■ What is asked ■
#1 In the mailing-list post on the two-envelope problem, why did Ha Anh Vu say the idea of expectation cannot be applied?
#2 Carry on the mailing-list post about the two-envelope problem from its last sentence.

■ Passage shown ■

= = = =

To: Multiple recipients of list <vnsa-l@csd.uwm.edu>
Subject: Re: Two-envelope problem
From: Tuan V Nguyen <t.nguyen@garvan.unsw.edu.au>
Date: Mon, 21 Apr 1997 17:50:42 -0500 (CDT)
Reply-To: vnsa-l@csd.uwm.edu
Sender: vnsa-l@csd.uwm.edu

Hello folks, 

	I have been waiting for further discussions from math 
gurus on the two-envelope problem, but they seem quiet 
lately. Let me now now summarise and put my view on this 
interesting problem. 

	The original problem is:

>        There are two envelopes containing money. One 
>envelope contains twice as much as the other, however since the 
>envelopes look identical you cannot tell one apart from the 
>other. You choose one envelope and you see that it contains 
>$100. Is it better to keep the $100 or choose the other 
>envelope?

	Firstly, Dung used the expected value concept to work 
out that the expected value of the 2nd envelope is higher 
than the first (selected) one, hence it would be wise to 
take the risk. Then, Ha Anh Vu disagreed, saying that the 
idea of expectation can not be applied here since it 
assumes infinite repeated selection, which is not possible 
in this case. Paul Pham then commented that "choose other 
one because if you're to lose, you lose 50, otherwise you 
win 100". I think Paul's reasoning is too simplistic; well, 
you can lose up to $100, not $50.

= = = =

■ Recorded data ■
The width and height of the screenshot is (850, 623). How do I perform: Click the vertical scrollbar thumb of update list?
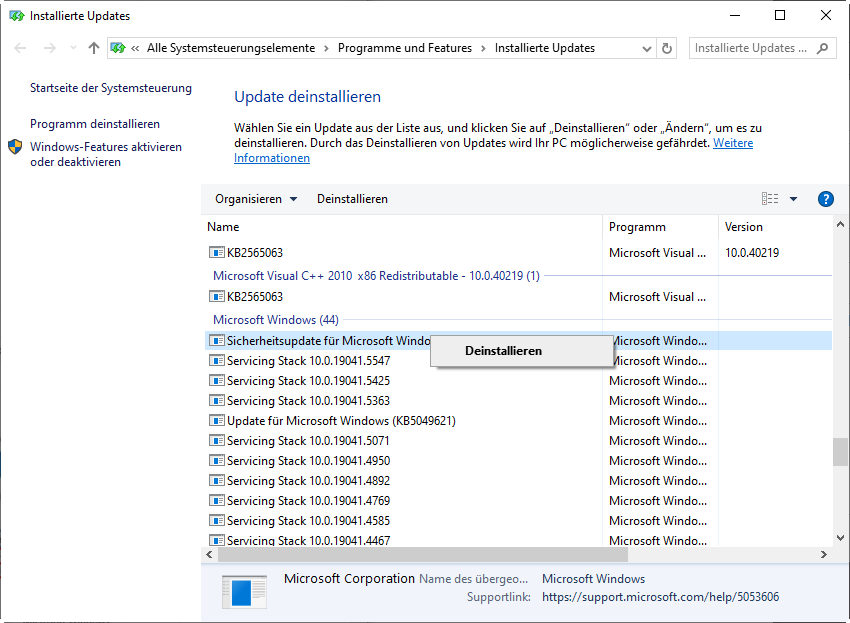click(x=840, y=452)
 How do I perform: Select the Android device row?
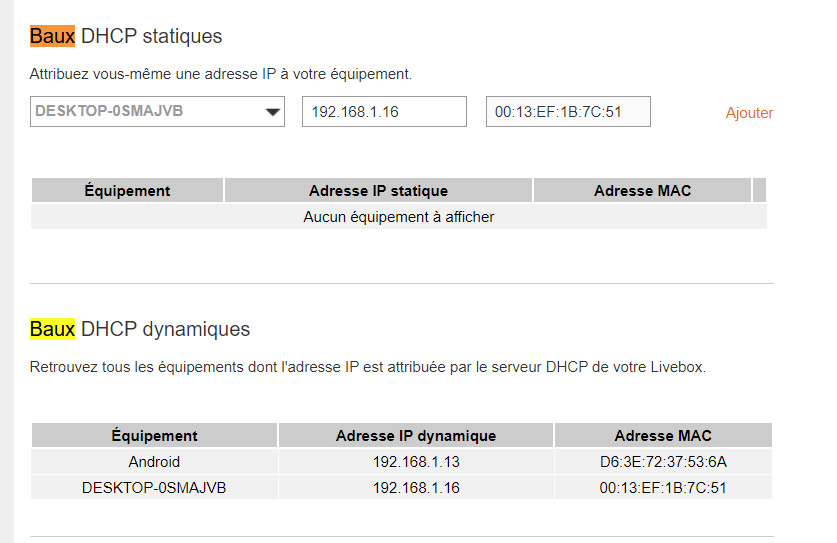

= = = =

■ Answers for the exercise ■
#1 Because it assumes infinite repeated selection, which is not possible in this case.

#2
	I have difficulty with the application of expected 
value concept in this problem as well. In fact, if you 
apply this concept, then regardless of what the value in 
the first envelope (say X1), then the second one would be 
1.25*X1. Although the mathematics is correct, it does not 
make sense to me. 

	So why? I think while the problem is stated in terms 
of ratios of amounts, if one re-stated the question in an 
arithmetic form, then intuition and expectatioon would co-
incide, i.e. instead of saying that one envelope contained 
*twice as much* as the other, one would say that, say, one 
envelope contained *$50 more* than the other.  Hence, if 
there was X1 in the first envelope, then the expectation 
for the second would be:

   E(X2) = 0.5(X1 - 50) + 0.5(X1 + 50) = X1

which would make sense.

	Any further comment? What about Bayes' theorem? 


	Tuan

	


At 12:42 AM 4/18/97 -0500, Dung Trong Nguyen wrote:
>1) The expectation value of keeping the $100
>
>	1 x $100 = $100
>
>2) The expectation value of choosing the other
>
>	1/2 x $50 + 1/2 x $200 = $125
>
>So it is better to take the risk.
>
>d~
>

At 01:06 AM 4/18/97 -0500, Ha Anh Vu wrote:
>I would disagree with this solution. This problem is a classical paradox
>in statistical decision theory, often being stated to fool novices.  The
>punchline is that if you follow this line of reasoning (meaning willing
>to exchange the envelopes), then you would deem it wise to exchange the
>envelopes one more time and indeed, exchange the envelopes infinitely
>many times, an apparent antinomy!


At 04:56 PM 4/20/97 -0500, Paul Pham wrote:
>choose other one because if you're to lose, you lose
>50, otherwise you win 100.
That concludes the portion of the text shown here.